- _TEXT EXTRACT_
————————
Nerine sarniensis

Brian Whyer brian.whyer@btinternet.com
Sun, 06 Nov 2005 02:59:13 PST
Jim

I can only refer you back to the Hamish Sloan TOW April 28 2003, in the
pbs archives.

"During the growing season, I water with a liquid fertilizer on every 
occasion, when the pots dry out from the previous watering. Overwatering
is 
death to the roots and the bulb will regress. I hold no truck with those

who have advised in the past that nerines do well on a starvation diet."

In addition Hamish has the fertiliser in his soil based compost. Again
see the TOW introduction.

I personally rely more on the compost base fertiliser, as I only use
liquid fertiliser sporadically as and when I remember, particularly in
winter, but if you use a largely inert sand based compost in pots I
cannot see how you can expect them to prosper without at least an
occasional feed. A quick count of my small collection of nominally
flowering sized pots just now, gave me 50% with 1 -3 flower stems this
autumn, so I will stick with feeding, and a soil based compost. I
suspect in the sand compost you are less at risk of overwatering and may
get a more extensive root system. Like Hamish I grow mostly in tall form
2 litre square plastic pots, and I overwinter the tender bulbs above
43F/7C, with the hardier non sarniensis forms surviving mostly in a
south facing cold frame. A pot of this dimensions (12cm/5"square) will
take 2-4 flowering sized normal forms, or just 1 of the larger nerines
such as Zeal Giant.
————————
- _TASKS_
1 – Name each person mentioned in the Nerine sarniensis message.
2 – Echo a section of the Nerine sarniensis message: begin at the words "Nerine sarniensis" and stop after "pbs archives.".
3 – Give the next part of the Nerine sarniensis message, picking up after its final sentence.
The records play no part in this work.

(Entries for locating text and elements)
————————
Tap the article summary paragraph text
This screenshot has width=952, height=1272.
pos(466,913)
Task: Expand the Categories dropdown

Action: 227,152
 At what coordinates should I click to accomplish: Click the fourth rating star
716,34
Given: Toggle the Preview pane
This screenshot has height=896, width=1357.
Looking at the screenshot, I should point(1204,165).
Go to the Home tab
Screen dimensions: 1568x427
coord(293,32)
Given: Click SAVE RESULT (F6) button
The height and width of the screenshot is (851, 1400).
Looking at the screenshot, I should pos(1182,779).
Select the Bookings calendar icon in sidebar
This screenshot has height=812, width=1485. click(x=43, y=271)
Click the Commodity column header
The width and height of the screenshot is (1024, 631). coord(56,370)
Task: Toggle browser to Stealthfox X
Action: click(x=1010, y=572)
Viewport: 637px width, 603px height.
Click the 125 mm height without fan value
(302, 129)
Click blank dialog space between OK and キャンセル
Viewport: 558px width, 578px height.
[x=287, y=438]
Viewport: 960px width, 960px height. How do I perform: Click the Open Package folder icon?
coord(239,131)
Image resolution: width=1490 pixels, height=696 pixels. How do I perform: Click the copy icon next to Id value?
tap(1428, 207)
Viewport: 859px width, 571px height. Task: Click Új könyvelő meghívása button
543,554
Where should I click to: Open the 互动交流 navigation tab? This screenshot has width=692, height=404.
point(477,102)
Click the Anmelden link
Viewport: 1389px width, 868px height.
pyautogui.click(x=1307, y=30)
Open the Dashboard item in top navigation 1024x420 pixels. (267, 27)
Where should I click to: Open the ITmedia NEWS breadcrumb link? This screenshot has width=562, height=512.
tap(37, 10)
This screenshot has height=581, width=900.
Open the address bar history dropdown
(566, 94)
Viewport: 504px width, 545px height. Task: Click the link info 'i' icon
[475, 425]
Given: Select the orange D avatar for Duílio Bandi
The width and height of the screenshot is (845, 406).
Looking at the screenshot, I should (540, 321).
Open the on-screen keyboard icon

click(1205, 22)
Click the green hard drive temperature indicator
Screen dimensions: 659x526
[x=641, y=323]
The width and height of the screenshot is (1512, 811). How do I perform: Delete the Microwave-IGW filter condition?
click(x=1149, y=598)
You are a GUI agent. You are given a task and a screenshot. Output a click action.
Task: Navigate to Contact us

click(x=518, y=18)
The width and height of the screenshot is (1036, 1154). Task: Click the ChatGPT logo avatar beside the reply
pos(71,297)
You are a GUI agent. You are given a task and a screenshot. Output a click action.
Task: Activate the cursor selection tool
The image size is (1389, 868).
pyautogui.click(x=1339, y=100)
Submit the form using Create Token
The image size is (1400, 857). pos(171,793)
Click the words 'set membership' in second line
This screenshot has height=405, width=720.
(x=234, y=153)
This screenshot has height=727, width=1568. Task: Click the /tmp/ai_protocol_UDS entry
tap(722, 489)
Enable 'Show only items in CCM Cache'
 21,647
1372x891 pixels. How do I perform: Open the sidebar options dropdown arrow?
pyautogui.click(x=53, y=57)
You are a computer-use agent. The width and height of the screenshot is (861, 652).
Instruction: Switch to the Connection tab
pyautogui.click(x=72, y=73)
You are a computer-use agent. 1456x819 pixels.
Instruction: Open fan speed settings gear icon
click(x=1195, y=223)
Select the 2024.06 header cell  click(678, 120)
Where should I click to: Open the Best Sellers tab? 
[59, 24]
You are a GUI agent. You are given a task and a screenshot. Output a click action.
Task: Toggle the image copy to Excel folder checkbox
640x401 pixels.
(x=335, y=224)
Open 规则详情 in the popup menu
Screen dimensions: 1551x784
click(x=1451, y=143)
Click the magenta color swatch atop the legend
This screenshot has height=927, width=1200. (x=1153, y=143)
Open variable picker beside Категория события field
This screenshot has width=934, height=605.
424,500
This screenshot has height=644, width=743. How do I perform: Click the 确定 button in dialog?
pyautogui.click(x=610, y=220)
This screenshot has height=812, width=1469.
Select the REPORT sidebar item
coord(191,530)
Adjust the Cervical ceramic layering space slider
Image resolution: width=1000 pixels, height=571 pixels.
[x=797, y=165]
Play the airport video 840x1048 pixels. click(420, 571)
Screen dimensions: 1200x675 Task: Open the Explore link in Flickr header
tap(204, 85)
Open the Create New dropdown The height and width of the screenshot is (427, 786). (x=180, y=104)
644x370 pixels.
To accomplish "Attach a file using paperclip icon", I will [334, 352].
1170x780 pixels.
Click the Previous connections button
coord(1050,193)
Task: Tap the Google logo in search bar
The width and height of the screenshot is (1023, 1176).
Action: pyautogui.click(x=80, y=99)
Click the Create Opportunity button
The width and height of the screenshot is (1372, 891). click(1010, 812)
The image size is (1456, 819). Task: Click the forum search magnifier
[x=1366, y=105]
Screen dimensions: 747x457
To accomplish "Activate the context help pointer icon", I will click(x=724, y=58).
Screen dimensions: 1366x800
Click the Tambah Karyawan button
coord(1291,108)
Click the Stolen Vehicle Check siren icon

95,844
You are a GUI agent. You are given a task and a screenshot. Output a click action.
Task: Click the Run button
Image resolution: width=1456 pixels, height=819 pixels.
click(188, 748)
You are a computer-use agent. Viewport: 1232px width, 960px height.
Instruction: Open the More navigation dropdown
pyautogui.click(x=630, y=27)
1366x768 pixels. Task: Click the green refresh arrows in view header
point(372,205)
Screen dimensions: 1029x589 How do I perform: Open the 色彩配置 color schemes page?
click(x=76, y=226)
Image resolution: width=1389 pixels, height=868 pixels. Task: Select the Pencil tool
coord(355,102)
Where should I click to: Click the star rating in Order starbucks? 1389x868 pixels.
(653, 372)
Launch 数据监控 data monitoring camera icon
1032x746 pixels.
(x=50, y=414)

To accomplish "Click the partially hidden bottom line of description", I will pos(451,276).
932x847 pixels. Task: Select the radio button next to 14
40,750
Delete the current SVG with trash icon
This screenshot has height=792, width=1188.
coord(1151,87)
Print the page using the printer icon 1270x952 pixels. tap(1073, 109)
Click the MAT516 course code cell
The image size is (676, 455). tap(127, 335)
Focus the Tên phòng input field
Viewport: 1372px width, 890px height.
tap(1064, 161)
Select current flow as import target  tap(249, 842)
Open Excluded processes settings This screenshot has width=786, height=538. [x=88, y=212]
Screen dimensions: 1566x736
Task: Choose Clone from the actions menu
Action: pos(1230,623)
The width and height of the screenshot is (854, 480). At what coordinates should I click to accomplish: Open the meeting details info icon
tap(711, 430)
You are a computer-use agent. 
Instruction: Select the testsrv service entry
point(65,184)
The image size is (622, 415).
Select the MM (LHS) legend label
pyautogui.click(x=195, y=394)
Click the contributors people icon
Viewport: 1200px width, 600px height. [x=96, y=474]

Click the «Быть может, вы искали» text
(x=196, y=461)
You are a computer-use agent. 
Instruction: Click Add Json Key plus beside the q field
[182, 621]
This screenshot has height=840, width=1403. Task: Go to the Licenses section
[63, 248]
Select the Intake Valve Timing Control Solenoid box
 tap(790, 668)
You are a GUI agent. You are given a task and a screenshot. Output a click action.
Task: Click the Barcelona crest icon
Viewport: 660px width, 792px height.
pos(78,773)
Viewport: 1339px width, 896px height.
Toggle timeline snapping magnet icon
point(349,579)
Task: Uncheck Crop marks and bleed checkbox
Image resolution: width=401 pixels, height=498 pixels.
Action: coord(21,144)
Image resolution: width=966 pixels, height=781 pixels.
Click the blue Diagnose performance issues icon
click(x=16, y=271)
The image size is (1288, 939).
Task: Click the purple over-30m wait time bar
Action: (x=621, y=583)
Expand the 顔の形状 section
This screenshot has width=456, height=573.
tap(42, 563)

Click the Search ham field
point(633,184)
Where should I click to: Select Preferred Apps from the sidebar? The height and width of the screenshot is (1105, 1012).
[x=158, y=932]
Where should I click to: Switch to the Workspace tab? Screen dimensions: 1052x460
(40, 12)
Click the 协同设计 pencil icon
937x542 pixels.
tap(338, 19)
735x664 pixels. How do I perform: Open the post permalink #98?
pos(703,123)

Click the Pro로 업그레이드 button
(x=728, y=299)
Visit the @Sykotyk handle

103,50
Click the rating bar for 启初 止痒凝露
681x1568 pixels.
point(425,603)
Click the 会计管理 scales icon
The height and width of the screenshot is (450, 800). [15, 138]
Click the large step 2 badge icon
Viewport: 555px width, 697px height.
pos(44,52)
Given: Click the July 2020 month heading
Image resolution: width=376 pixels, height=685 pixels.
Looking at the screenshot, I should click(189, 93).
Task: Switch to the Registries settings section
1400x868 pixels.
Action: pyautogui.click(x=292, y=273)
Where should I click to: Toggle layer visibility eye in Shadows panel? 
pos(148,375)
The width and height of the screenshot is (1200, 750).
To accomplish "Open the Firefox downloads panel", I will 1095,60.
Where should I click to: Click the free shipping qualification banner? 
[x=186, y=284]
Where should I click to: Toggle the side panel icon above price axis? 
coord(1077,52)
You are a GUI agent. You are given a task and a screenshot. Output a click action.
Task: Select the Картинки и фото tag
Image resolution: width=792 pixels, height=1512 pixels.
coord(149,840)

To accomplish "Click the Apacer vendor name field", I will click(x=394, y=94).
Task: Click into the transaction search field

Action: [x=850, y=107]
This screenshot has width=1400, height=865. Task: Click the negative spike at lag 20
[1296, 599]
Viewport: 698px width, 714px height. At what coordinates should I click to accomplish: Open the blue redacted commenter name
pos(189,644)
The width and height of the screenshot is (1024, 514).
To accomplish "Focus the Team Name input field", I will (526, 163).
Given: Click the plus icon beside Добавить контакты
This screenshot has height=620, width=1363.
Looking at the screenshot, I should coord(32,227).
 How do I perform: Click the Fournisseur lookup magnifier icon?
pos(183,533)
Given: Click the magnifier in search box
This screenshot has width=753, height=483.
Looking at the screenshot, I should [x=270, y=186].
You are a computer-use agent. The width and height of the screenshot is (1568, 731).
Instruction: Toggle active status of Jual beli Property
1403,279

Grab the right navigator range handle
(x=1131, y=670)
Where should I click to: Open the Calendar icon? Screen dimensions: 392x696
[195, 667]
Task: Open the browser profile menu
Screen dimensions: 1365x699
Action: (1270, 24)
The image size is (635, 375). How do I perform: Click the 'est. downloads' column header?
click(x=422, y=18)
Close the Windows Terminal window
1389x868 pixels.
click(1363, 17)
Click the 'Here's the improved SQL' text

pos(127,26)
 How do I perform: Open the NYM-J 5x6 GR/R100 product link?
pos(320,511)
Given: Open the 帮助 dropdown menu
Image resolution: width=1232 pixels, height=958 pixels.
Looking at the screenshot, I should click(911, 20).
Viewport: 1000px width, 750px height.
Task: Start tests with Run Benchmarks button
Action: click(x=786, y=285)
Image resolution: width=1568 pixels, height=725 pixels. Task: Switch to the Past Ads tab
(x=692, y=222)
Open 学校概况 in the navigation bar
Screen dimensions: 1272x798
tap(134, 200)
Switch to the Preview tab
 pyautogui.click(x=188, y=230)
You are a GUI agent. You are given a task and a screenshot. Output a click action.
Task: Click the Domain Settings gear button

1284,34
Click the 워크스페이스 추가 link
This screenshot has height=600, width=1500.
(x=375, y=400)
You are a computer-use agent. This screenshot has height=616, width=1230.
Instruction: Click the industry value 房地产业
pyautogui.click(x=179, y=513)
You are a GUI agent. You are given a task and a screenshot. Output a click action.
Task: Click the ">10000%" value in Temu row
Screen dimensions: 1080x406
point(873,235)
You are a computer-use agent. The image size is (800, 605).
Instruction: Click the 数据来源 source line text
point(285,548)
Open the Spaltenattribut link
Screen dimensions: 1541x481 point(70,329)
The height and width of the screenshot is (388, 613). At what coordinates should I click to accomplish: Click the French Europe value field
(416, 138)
————————
- _EXPECTED RESULTS_
1 – Brian Whyer, Jim, Hamish Sloan

2 –
Nerine sarniensis

Brian Whyer brian.whyer@btinternet.com
Sun, 06 Nov 2005 02:59:13 PST
Jim

I can only refer you back to the Hamish Sloan TOW April 28 2003, in the
pbs archives.

3 –
Brian Whyer, Buckinghamshire, England, zone ~8.

> -----Original Message-----
> From: pbs-bounces@lists.ibiblio.org
[mailto:pbs-bounces@lists.ibiblio.org] On
> Behalf Of J.E. Shields
> Sent: 06 November 2005 00:39
> To: Pacific Bulb Society
> Subject: Re: [pbs] Nerine sarniensis
> 
> Mark and Arnold,
> 
> Arnold, we heard it from Sir Peter Smithers in the old [BULB] list.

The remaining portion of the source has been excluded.